Я тоже не ждала, миледи, подумала Эллен. Знала, что вы уйдете рано или поздно... и, наверное, знала, что уйду с вами, но не ждала. Не так скоро.
Выйти из замка оказалось совсем легко — внимание стражей было обращено туда, откуда кто-то мог попытаться проникнуть в замок под покровом бури, а не покинуть его. Рослин знала потайной ход, выводивший за пределы крепостных стен. Они вышли через него к реке, почерневшей от неослабевающего дождя, и побрели вдоль берега. Их никто не видел, а если бы и видели, то вряд ли за плотной завесой воды признали бы в них двух женщин, одна из которых — княжеская дочь. Стихия всех делает одинаковыми — что с виду, что внутри.
Было холодно, как зимой, дождь колотил по спинам не хуже палок, конечности цепенели на ветру. Рослин крепко стискивала руку своей сообщницы, и Эллен не знала, от холода это или отчего еще. Они прошли не меньше мили до леса, не сказав друг другу ни слова. В лесу лило ненамного меньше, но обе вздохнули с облегчением, оказавшись под обманчивой зашитой древесных крон.
— Там дорога, — хрипло сказала Эллен и закашлялась от попавшей в рот воды. — А значит, и трактир. Сегодня вас еще никто не хватится. Можно обогреться, а завтра утром...
Рослин не ответила, только крепче стиснула ее руку.
До трактира они шли еще не меньше получаса, а потом долго стучали в наглухо запертые ворота. Когда Эллен уже начала думать, что им вовсе не откроют, изнутри загремела отодвигаемая щеколда смотрового окошка.
— Кто там? — перекрывая дождь, сварливо закричал мужской голос.
— Пустите... меня с дочкой... не дайте пропасть! — как могла жалобнее ответила Эллен; впрочем, ей почти не пришлось наигрывать.
Калитка сразу же распахнулась.

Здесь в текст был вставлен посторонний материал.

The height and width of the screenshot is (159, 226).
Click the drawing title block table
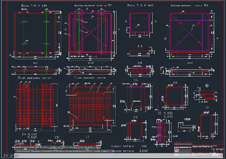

Эллен хотела шагнуть и поняла, что не может. Она взглянула вниз и увидела, что Рослин прилипла к ее ноге, будто груздь к стволу, намертво вцепившись обеими руками и зарывшись лицом в складки ее плаща.
Трактирщик, встретивший их так нелюбезно, всплеснул руками, забыв, что придерживал над головой дождевик.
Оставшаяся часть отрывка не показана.